>>>>>
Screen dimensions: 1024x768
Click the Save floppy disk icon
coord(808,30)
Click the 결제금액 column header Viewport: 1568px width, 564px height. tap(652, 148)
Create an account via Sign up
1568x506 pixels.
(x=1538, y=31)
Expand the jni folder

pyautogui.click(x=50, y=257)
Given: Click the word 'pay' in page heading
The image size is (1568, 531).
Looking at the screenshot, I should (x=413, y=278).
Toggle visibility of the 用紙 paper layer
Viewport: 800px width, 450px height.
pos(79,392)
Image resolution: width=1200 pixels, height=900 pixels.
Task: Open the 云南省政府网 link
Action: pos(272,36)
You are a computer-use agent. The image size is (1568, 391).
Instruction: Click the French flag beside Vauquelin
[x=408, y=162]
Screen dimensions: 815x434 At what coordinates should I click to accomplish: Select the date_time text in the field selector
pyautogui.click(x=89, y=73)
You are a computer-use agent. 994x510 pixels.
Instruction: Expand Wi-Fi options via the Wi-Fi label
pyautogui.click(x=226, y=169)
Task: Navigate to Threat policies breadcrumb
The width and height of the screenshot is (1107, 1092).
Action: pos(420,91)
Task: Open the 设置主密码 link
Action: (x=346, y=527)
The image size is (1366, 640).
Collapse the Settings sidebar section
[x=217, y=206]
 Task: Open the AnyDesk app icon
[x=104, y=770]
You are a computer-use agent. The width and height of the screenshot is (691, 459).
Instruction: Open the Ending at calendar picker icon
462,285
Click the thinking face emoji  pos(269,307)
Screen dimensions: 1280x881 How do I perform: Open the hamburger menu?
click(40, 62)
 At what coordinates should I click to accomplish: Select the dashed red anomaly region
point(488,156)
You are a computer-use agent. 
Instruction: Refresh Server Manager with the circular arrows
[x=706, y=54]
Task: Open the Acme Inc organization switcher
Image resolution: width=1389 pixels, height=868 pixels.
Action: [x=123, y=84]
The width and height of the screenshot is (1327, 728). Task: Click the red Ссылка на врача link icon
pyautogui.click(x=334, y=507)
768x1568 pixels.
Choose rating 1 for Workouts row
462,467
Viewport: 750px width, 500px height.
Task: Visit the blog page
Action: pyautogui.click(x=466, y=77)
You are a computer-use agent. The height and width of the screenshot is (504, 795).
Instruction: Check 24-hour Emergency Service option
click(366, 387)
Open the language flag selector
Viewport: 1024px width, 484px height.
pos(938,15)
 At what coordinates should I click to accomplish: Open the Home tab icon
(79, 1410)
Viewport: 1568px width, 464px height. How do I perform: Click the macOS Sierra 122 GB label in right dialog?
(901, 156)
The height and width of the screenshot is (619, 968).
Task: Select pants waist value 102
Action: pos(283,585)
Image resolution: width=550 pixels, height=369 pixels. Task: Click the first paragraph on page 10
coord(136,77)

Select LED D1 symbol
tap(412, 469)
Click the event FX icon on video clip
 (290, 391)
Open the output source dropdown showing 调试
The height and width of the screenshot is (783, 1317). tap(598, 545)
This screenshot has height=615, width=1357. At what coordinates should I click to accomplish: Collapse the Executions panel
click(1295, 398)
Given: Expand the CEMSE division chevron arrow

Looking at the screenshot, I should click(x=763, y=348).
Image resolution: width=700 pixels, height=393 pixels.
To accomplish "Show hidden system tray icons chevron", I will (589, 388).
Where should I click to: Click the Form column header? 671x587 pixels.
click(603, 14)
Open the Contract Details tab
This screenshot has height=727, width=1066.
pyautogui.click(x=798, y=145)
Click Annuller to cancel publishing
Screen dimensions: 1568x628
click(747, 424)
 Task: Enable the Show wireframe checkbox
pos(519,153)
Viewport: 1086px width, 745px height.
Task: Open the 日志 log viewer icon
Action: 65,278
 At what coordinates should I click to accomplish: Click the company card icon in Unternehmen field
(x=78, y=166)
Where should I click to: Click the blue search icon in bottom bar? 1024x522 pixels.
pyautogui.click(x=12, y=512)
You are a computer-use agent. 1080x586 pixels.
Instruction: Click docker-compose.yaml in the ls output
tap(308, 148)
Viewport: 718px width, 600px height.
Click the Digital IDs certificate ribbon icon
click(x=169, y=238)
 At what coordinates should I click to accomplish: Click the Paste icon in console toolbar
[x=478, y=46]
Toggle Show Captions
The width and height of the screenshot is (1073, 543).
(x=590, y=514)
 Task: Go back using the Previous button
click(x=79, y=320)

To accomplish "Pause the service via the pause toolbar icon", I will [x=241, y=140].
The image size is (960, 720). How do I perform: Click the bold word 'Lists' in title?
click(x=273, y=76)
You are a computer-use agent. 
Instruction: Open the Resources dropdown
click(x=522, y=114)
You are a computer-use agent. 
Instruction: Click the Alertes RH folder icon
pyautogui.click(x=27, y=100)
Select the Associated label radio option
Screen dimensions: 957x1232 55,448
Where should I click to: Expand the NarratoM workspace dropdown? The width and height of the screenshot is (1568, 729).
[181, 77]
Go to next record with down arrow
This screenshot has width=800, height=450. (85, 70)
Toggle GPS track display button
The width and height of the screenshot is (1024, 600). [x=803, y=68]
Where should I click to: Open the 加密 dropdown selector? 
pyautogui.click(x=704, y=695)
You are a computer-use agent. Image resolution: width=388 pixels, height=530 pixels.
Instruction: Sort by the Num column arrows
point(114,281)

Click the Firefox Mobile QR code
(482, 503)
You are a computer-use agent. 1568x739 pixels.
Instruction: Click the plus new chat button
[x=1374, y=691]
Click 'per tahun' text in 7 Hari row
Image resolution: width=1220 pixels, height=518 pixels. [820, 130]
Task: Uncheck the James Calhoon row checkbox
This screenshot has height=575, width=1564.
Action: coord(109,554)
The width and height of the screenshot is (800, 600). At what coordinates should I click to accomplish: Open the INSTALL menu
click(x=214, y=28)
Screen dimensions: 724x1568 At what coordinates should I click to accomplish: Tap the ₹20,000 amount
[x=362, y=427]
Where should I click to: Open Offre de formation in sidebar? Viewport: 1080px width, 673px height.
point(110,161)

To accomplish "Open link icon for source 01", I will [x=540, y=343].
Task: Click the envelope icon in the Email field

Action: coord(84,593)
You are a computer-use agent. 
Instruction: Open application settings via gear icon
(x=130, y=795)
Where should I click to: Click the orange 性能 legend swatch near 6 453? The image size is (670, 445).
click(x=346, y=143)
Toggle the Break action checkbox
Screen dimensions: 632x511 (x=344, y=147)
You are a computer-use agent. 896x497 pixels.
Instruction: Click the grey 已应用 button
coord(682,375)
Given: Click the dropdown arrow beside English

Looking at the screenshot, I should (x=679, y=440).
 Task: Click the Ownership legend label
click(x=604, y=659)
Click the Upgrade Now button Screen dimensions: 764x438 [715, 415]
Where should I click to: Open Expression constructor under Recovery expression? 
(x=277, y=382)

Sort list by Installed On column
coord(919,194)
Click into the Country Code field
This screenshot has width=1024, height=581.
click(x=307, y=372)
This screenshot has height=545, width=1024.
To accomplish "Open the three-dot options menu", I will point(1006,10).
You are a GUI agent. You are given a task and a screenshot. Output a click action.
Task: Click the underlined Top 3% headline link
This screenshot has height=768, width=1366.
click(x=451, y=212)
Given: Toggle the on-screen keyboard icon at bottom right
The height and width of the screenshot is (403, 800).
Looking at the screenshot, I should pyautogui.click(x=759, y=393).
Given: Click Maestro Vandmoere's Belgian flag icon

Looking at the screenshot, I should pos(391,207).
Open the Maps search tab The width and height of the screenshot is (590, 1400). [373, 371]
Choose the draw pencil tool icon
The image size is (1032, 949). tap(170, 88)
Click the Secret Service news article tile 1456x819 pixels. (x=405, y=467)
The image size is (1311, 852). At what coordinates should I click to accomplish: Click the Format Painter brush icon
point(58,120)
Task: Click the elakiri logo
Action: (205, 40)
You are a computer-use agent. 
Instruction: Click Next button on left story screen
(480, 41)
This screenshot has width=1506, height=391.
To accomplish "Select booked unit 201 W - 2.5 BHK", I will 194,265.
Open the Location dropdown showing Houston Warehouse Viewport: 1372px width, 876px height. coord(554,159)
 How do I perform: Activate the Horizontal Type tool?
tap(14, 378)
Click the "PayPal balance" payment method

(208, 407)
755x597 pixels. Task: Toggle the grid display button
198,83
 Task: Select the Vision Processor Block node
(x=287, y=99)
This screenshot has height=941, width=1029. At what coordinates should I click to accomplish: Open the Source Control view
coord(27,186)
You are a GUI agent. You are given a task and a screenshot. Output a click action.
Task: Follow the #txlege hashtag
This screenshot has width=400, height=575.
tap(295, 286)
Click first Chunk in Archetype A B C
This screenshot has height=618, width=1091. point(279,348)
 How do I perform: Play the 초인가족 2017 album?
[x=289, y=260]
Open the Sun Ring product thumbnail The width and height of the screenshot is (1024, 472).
<<<<<
■ ASSIGNMENT: Look through the records above for the string "will", then copy every line that has it.

■ ANSWER TO THE PROBLEM:
To accomplish "Show hidden system tray icons chevron", I will (589, 388).
To accomplish "Pause the service via the pause toolbar icon", I will [x=241, y=140].
To accomplish "Open link icon for source 01", I will [x=540, y=343].
To accomplish "Open the three-dot options menu", I will point(1006,10).
To accomplish "Select booked unit 201 W - 2.5 BHK", I will 194,265.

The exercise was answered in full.